Ring homomorphism with $\phi(1_R) \neq1_S$
Solution 1:
Let $R$ be any ring and $S=R\times R$. Then the inclusion map $r\mapsto (r,0)$ gives you such a homomorphism. (Note that some authors require that $\phi(1_r)=1_S$ for $\phi$ to be a homomorphism).
Solution 2:
Since for any homomorphism $\phi$, $$\phi(1_R) = \phi(1_R \cdot 1_R) = \phi(1_R)\phi(1_R),$$ any homomorphism must map $1_R$ to an idempotent element of $S$. If you map to an idempotent element other than $1_S$, the image of $\phi$ will be a subring $S'$ of $S$ and you will find that whatever element you mapped $\phi(1_R)$ to will end up being $1_{S'}$.

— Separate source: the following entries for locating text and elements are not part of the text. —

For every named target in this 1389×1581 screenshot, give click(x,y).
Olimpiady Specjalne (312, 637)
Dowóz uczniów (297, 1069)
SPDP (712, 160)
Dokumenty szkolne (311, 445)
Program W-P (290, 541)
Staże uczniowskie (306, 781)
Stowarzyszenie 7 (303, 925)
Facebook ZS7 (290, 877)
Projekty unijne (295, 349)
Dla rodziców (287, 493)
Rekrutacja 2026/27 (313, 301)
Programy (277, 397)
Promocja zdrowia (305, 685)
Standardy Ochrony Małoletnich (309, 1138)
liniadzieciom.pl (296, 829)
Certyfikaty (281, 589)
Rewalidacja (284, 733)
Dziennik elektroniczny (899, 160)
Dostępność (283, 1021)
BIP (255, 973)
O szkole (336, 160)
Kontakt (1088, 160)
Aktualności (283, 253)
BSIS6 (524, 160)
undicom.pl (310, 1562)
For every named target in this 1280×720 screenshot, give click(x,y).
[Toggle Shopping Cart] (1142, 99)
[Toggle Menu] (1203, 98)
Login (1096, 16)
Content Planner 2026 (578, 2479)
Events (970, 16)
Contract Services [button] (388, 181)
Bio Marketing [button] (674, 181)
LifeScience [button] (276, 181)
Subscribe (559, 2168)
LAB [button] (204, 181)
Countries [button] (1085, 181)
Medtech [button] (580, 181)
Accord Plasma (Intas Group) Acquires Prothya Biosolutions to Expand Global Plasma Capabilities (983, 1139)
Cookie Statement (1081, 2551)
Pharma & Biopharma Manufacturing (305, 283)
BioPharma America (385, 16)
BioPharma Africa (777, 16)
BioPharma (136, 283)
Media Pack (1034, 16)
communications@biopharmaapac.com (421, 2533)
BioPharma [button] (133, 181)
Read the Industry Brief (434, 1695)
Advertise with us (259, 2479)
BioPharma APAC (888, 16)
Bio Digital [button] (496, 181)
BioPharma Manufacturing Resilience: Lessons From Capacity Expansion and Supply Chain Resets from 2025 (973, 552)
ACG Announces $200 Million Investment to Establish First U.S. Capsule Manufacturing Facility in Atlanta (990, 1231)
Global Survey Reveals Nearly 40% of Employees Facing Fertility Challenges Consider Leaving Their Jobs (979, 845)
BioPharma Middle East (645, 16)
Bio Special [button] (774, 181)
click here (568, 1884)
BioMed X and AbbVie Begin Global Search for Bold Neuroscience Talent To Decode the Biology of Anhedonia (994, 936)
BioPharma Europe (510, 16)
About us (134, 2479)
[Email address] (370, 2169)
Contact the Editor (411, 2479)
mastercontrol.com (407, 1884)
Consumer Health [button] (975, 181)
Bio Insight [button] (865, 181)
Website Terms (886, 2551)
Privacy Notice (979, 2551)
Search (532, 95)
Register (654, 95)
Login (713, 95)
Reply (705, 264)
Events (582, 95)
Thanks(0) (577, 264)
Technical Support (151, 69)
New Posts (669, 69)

Note that not every idempotent element of $S$ is a valid candidate. Some concrete examples:
Valid:
Let $R = \mathbb{Z}/6\mathbb{Z}$ and $S = \mathbb{Z}/15\mathbb{Z}$. If we defined $\phi(1_R) = 10_S$, which is idempotent in $S$, we have defined a valid homomorphism.
Invalid:
Let $R = \mathbb{Z}/6\mathbb{Z}$ and $S = \mathbb{Z}/15\mathbb{Z}$. If we define $\phi(1_R) = 6_S$, both idempotent in $S$, the mapping is not well defined. For example, $$\phi(0_R) = \phi(6_R)$$ since $R \cong Z_6$, but $$\phi(6_R) = 6_S \neq 0_S = \phi(0_R).$$ Thus, such a mapping is not well defined.
A similar problem occurs if we define $\phi(1_R) = 1_S$. Thus when we only consider homomorphisms which map the identity of the domain to the identity of the codomain, we find the following theorem.
Theorem: A homomorphism $\phi: \mathbb{Z}/m\mathbb{Z} \rightarrow \mathbb{Z}/n\mathbb{Z}$ exists only if $n$ divides $m$.